La debacle de la seguridad pública es punto menos que total. Aunque hasta ahora haya logrado sostener medianamente cierta apariencia de funcionalidad, es un problema nacional que tiene expresiones distantitas por estados y región. Veracruz está entre los más violentos junto con Tamaulipas y Guerrero.

Pese a la oferta articulada durante campaña, el actual gobierno es simplemente deficitario no sólo en cuanto a su cabal cumplimiento, sino también en cuanto a cualquier percepción de avance.

Puede decirse que en Veracruz el ánimo ciudadano en cuanto a la seguridad pública está definido por una significativa perturbación angustiosa, que se define por la percepción de la probabilidad de ser víctima de un delito y el serlo de hecho. Hay otros elementos que acentúan esta percepción general: la impunidad sistémica, la percepción de corrupción, las estadísticas de los delitos propiamente dichos.

Dicho de otro modo, la respuesta emocional a la percepción de inseguridad es alta.

Esto significaría que las detenciones y procesos enderezados contra conspicuos funcionarios de la administración pasada no son suficientes para revertir la experiencia empírica del miedo en las calles, o la incómoda sensación de ser mujer en zona de guerra.

Los discursos de dureza y firme intransigencia no son en absoluto suficientes para inspirar tranquilidad en el respetable, y está visto que tampoco lo ha sido la exacerbación del sentimiento de satisfacción de la venganza.

La percepción de inseguridad corre por una vía mucho más rápida que la de la victimización propiamente dicha. Afortunadamente, por lo demás.
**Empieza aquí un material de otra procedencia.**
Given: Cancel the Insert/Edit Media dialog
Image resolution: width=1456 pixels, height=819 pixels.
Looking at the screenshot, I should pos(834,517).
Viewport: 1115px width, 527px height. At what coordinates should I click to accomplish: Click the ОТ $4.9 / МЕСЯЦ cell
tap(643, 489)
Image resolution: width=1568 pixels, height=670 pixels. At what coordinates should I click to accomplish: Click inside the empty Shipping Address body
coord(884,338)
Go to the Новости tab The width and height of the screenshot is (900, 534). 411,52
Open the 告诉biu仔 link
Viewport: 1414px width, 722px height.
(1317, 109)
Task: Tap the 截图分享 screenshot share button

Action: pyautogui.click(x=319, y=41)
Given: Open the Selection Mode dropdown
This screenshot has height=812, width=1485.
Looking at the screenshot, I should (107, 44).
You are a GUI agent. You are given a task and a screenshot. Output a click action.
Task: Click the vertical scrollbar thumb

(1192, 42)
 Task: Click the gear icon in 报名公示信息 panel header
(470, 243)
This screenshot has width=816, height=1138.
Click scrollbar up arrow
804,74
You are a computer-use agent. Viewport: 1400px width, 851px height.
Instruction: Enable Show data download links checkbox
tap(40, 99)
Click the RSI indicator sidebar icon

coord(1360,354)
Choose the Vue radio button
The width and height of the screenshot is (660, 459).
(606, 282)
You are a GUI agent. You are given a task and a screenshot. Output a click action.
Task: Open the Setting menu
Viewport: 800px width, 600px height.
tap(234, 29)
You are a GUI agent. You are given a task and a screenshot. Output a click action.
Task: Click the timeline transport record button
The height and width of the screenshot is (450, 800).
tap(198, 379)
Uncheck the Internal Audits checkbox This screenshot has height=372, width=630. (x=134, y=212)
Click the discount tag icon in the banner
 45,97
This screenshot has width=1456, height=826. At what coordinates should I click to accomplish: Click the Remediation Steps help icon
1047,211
Pero es un sentimiento peligroso como se ha visto en los múltiples casos de intentos de linchamiento de presuntos delincuentes. Si los gobernantes no son capaces de leer eso y entender lo que leen, estamos en problemas porque existe la alta probabilidad de que las autoridades respondan con el uso de fuerza a lo que es una manifestación catártica del hartazgo. Hartazgo que por lo demás se explica por la severa precipitación de los estados de bienestar en proporciones oceánicas de la población.

La concepción neoliberal de las cosas es contraria al orden del interés público, pero esto es mucho más acentuado cuando los tomadores de decisiones privilegian el interés privado, tanto el personal como de grupo, sobre el interés público. Si hay algo que ha quedado plenamente asentado en la precepción ciudadana sobre el sistema es que éste y sus personeros son hoy, inusualmente, contrarios al interés público.